Work to complete:
Once you have read the entries below, give them all again without any difference.

Dataset excerpts:
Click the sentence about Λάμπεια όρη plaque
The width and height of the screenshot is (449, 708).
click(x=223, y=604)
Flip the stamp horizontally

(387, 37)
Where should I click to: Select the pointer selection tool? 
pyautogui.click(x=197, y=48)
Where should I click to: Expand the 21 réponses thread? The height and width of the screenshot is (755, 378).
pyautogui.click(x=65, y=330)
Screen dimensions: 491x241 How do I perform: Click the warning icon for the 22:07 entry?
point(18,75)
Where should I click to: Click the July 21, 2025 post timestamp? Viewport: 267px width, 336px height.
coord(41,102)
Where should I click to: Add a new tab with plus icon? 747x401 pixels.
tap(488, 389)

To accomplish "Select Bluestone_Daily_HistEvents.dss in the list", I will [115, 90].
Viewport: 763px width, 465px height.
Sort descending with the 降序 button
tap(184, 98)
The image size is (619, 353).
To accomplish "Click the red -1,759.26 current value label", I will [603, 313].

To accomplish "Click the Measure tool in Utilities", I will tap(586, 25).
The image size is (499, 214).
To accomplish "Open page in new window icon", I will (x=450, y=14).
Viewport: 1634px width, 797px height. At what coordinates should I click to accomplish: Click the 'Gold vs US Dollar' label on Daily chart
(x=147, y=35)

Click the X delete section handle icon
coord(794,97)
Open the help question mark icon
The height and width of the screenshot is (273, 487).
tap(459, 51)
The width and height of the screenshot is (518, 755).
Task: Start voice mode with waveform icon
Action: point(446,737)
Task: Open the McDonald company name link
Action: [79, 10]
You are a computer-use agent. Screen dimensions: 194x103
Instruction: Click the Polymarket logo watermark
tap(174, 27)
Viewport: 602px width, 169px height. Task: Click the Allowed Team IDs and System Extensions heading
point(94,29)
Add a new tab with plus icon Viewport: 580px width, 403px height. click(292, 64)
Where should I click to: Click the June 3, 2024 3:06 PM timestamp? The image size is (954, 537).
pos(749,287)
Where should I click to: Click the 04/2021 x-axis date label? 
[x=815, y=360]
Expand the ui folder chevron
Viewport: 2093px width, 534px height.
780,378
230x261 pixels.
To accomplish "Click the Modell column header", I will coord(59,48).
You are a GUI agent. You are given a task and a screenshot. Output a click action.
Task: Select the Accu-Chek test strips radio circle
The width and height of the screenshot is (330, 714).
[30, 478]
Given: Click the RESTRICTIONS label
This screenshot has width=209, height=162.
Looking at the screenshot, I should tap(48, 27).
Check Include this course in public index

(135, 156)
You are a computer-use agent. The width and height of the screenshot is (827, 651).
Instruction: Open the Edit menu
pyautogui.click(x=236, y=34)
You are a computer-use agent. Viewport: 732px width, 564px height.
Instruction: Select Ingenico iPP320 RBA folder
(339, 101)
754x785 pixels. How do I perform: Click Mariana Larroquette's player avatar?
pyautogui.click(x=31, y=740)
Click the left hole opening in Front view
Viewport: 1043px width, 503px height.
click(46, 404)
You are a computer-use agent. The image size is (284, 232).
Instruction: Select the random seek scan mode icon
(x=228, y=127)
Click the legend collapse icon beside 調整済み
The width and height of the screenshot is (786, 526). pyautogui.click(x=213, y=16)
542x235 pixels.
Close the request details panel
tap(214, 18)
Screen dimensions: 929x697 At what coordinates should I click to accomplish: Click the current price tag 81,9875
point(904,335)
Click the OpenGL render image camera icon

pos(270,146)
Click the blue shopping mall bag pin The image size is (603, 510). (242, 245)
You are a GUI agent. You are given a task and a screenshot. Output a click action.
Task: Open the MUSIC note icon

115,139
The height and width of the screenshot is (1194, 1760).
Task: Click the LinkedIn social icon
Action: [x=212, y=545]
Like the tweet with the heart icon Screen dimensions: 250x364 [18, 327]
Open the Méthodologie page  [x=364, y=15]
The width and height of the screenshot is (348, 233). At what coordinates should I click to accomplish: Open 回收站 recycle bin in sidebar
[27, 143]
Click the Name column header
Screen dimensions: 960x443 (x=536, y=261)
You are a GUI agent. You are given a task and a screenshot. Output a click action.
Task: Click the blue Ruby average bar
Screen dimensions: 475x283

Written answer:
Click the sentence about Λάμπεια όρη plaque
The width and height of the screenshot is (449, 708).
click(x=223, y=604)
Flip the stamp horizontally

(387, 37)
Where should I click to: Select the pointer selection tool? 
pyautogui.click(x=197, y=48)
Where should I click to: Expand the 21 réponses thread? The height and width of the screenshot is (755, 378).
pyautogui.click(x=65, y=330)
Screen dimensions: 491x241 How do I perform: Click the warning icon for the 22:07 entry?
point(18,75)
Where should I click to: Click the July 21, 2025 post timestamp? Viewport: 267px width, 336px height.
coord(41,102)
Where should I click to: Add a new tab with plus icon? 747x401 pixels.
tap(488, 389)

To accomplish "Select Bluestone_Daily_HistEvents.dss in the list", I will [115, 90].
Viewport: 763px width, 465px height.
Sort descending with the 降序 button
tap(184, 98)
The image size is (619, 353).
To accomplish "Click the red -1,759.26 current value label", I will [603, 313].

To accomplish "Click the Measure tool in Utilities", I will tap(586, 25).
The image size is (499, 214).
To accomplish "Open page in new window icon", I will (x=450, y=14).
Viewport: 1634px width, 797px height. At what coordinates should I click to accomplish: Click the 'Gold vs US Dollar' label on Daily chart
(x=147, y=35)

Click the X delete section handle icon
coord(794,97)
Open the help question mark icon
The height and width of the screenshot is (273, 487).
tap(459, 51)
The width and height of the screenshot is (518, 755).
Task: Start voice mode with waveform icon
Action: point(446,737)
Task: Open the McDonald company name link
Action: [79, 10]
You are a computer-use agent. Screen dimensions: 194x103
Instruction: Click the Polymarket logo watermark
tap(174, 27)
Viewport: 602px width, 169px height. Task: Click the Allowed Team IDs and System Extensions heading
point(94,29)
Add a new tab with plus icon Viewport: 580px width, 403px height. click(292, 64)
Where should I click to: Click the June 3, 2024 3:06 PM timestamp? The image size is (954, 537).
pos(749,287)
Where should I click to: Click the 04/2021 x-axis date label? 
[x=815, y=360]
Expand the ui folder chevron
Viewport: 2093px width, 534px height.
780,378
230x261 pixels.
To accomplish "Click the Modell column header", I will coord(59,48).
You are a GUI agent. You are given a task and a screenshot. Output a click action.
Task: Select the Accu-Chek test strips radio circle
The width and height of the screenshot is (330, 714).
[30, 478]
Given: Click the RESTRICTIONS label
This screenshot has width=209, height=162.
Looking at the screenshot, I should tap(48, 27).
Check Include this course in public index

(135, 156)
You are a computer-use agent. The width and height of the screenshot is (827, 651).
Instruction: Open the Edit menu
pyautogui.click(x=236, y=34)
You are a computer-use agent. Viewport: 732px width, 564px height.
Instruction: Select Ingenico iPP320 RBA folder
(339, 101)
754x785 pixels. How do I perform: Click Mariana Larroquette's player avatar?
pyautogui.click(x=31, y=740)
Click the left hole opening in Front view
Viewport: 1043px width, 503px height.
click(46, 404)
You are a computer-use agent. The image size is (284, 232).
Instruction: Select the random seek scan mode icon
(x=228, y=127)
Click the legend collapse icon beside 調整済み
The width and height of the screenshot is (786, 526). pyautogui.click(x=213, y=16)
542x235 pixels.
Close the request details panel
tap(214, 18)
Screen dimensions: 929x697 At what coordinates should I click to accomplish: Click the current price tag 81,9875
point(904,335)
Click the OpenGL render image camera icon

pos(270,146)
Click the blue shopping mall bag pin The image size is (603, 510). (242, 245)
You are a GUI agent. You are given a task and a screenshot. Output a click action.
Task: Open the MUSIC note icon

115,139
The height and width of the screenshot is (1194, 1760).
Task: Click the LinkedIn social icon
Action: [x=212, y=545]
Like the tweet with the heart icon Screen dimensions: 250x364 [18, 327]
Open the Méthodologie page  [x=364, y=15]
The width and height of the screenshot is (348, 233). At what coordinates should I click to accomplish: Open 回收站 recycle bin in sidebar
[27, 143]
Click the Name column header
Screen dimensions: 960x443 (x=536, y=261)
You are a GUI agent. You are given a task and a screenshot. Output a click action.
Task: Click the blue Ruby average bar
Screen dimensions: 475x283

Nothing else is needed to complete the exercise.